> Tasks to carry out
1 - Render into French this sentence from the mailing-list message about squashing commits: "If the commit messages don't make it clear that multiple commits are related to fixing the same issue, some important changes may be missed."
2 - Duplicate the stretch of the mailing-list message about squashing commits from "For the same" through "into the feature.", character for character.
3 - Extend the mailing-list message about squashing commits with the passage that would come next, starting after its final sentence.

> Passage

▽

[infinispan-dev] To squash or not to squash

Emmanuel Bernard emmanuel at hibernate.org
Mon Sep 9 03:49:00 EDT 2013


For the same reasons Dennis mentions, I tend to prefer 2. Actually 2b
Before pushing a PR, I rework my history and squash some stuff together
(and occasionally split one commit in two) so that the commit history
reads like a novel onto the features:

- FOO-123 add indexing for time warp
- FOO-123 add query support for time warp
- FOO-123 add time warp tests

This is not exactly the flow in which I have worked but it is made to eb
easier for later persons to read and enter into the feature.

I all put all unrelated commits like typos, style and unrelated bug
fixes before so that they could be applied even in the main feature is
rejected.

Emmanuel

On Sun 2013-09-08 22:59, Dennis Reed wrote:
> I think this has the biggest effect on those of us porting fixes to 
> other versions.
> 
> When porting changes, I've seen issues with both single commits and 
> multiple commits:
> 
> 1) When doing one commit, it's too tempting to bring in unrelated 
> changes, such as unrelated formatting changes.
>    This has actually been a big pain for me a number of times in JBoss 
> Cache/Infinispan.
> 
>    Being strict about 1 commit = one logical change, and nothing 
> unrelated would help a lot with this.
> 
>    One large commit is also harder to cherry-pick when a change affects 
> code that did not change much between versions, as well as code that did.
> 
> 2) If the commit messages don't make it clear that multiple commits are 
> related to fixing the same issue, some important changes may be missed.
> 
>    Making sure it's clear from the commit messages that they're all 
> related to ISPN-XXX mitigates this.

△

> Information shown
▽

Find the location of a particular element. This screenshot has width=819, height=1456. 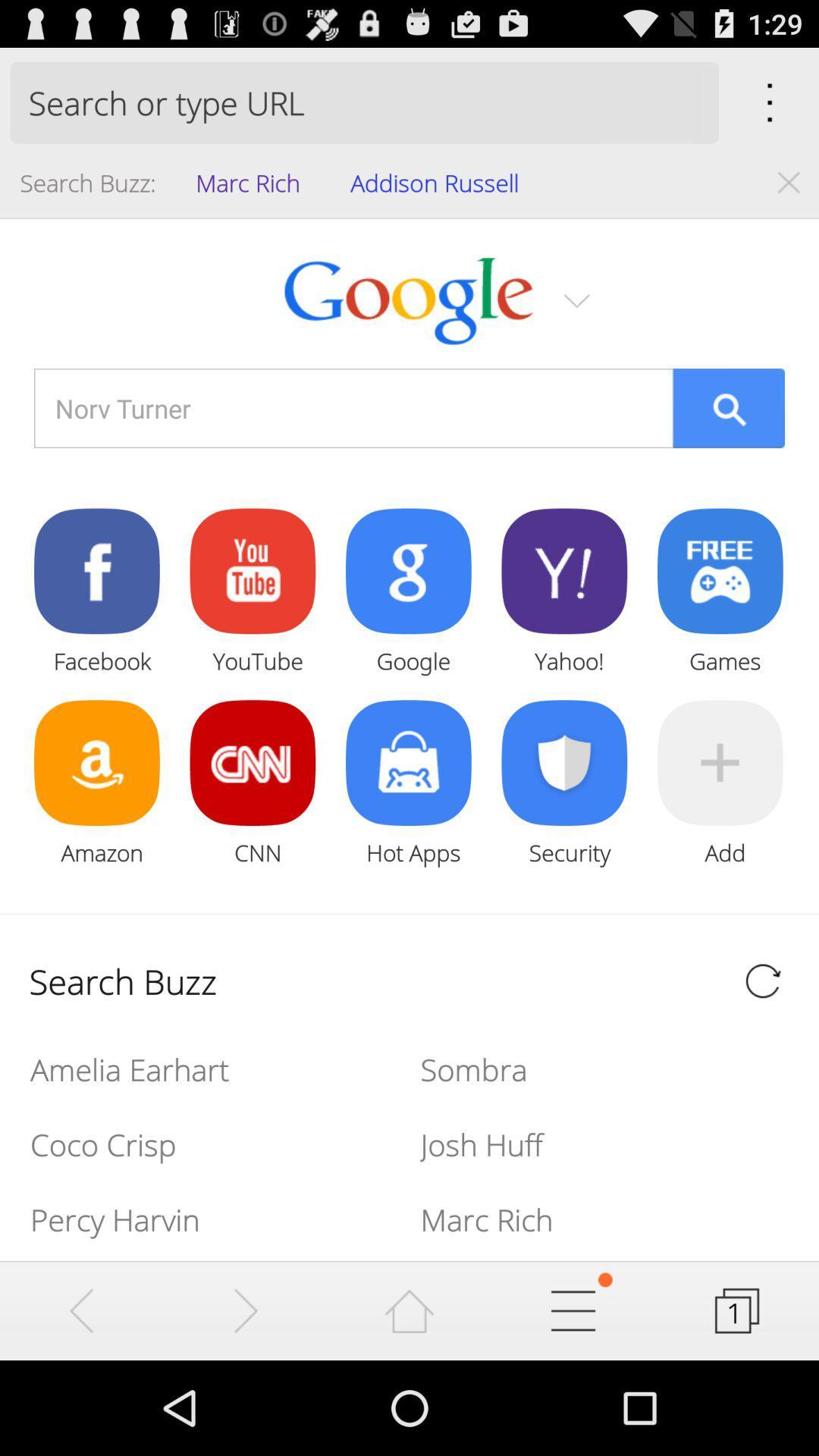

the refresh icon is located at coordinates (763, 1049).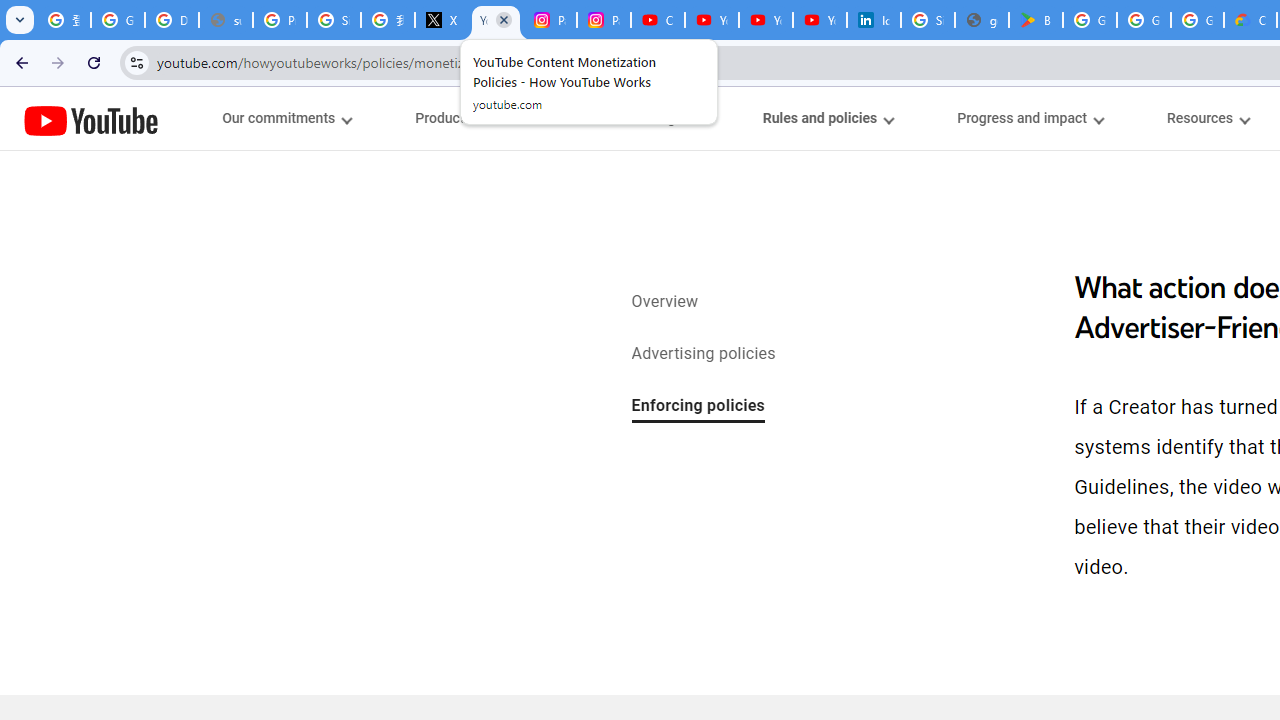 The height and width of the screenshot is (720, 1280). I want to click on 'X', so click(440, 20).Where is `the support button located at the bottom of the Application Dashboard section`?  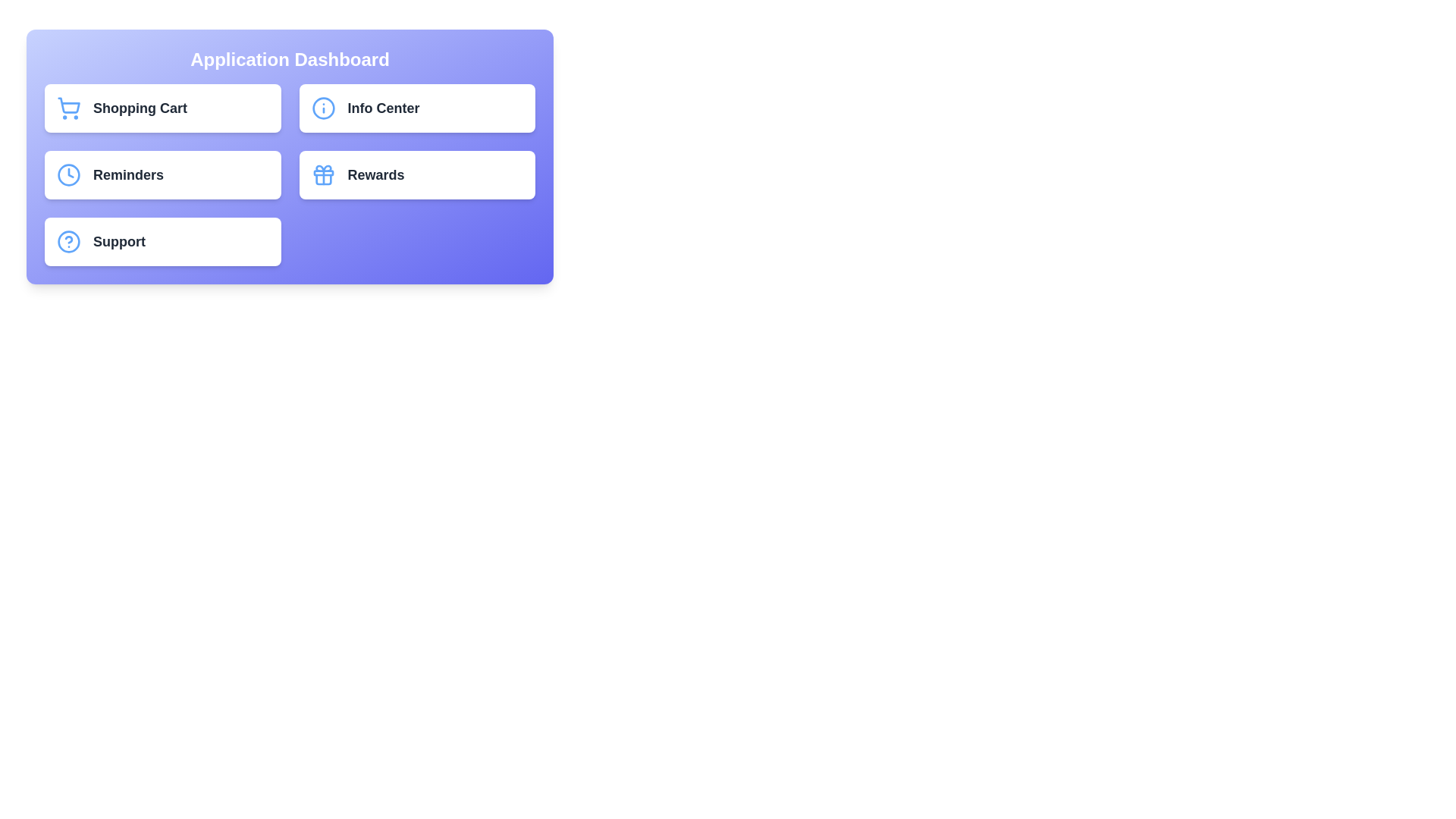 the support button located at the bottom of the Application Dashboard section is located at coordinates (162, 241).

△

> Expected results
1 - Si les messages de commit n'indiquent pas clairement que plusieurs commits concernent la correction du même problème, certaines modifications importantes risquent d'être omises.

2 -
For the same reasons Dennis mentions, I tend to prefer 2. Actually 2b
Before pushing a PR, I rework my history and squash some stuff together
(and occasionally split one commit in two) so that the commit history
reads like a novel onto the features:

- FOO-123 add indexing for time warp
- FOO-123 add query support for time warp
- FOO-123 add time warp tests

This is not exactly the flow in which I have worked but it is made to eb
easier for later persons to read and enter into the feature.

3 -
> 
> My vote is (2), as long as the commit messages make it clear the changes 
> are related.
> 
> -Dennis
> 
> On 09/06/2013 07:50 AM, Manik Surtani wrote:
> > My vote is (1).  Multiple commits, as you say, may leave the code base unstable and thus not atomic.  Further, multiple commits may cancel each other out in places (reverting or fixing code from a previous commit, etc) so squashing will actually make reviewing easier and cleaner.
> >
> > On 6 Sep 2013, at 13:05, Mircea Markus <mmarkus at redhat.com> wrote:
> >
> >> When issuing pull requests people split the added functionality corresponding to a single JIRA issue into multiple logically related commits. (If they don't they should as this makes reviewer's life much easier).
> >> Do you think these commits should be squashed into a single commit before integrating (1) or should be integrated as such (2)?
> >> Note that for (2), especially for very large features, internediate commits might not compile/pass the suite.
> >>
> >> My preference is for (2) as this way the history reflects the flow of developement and makes history easier to read.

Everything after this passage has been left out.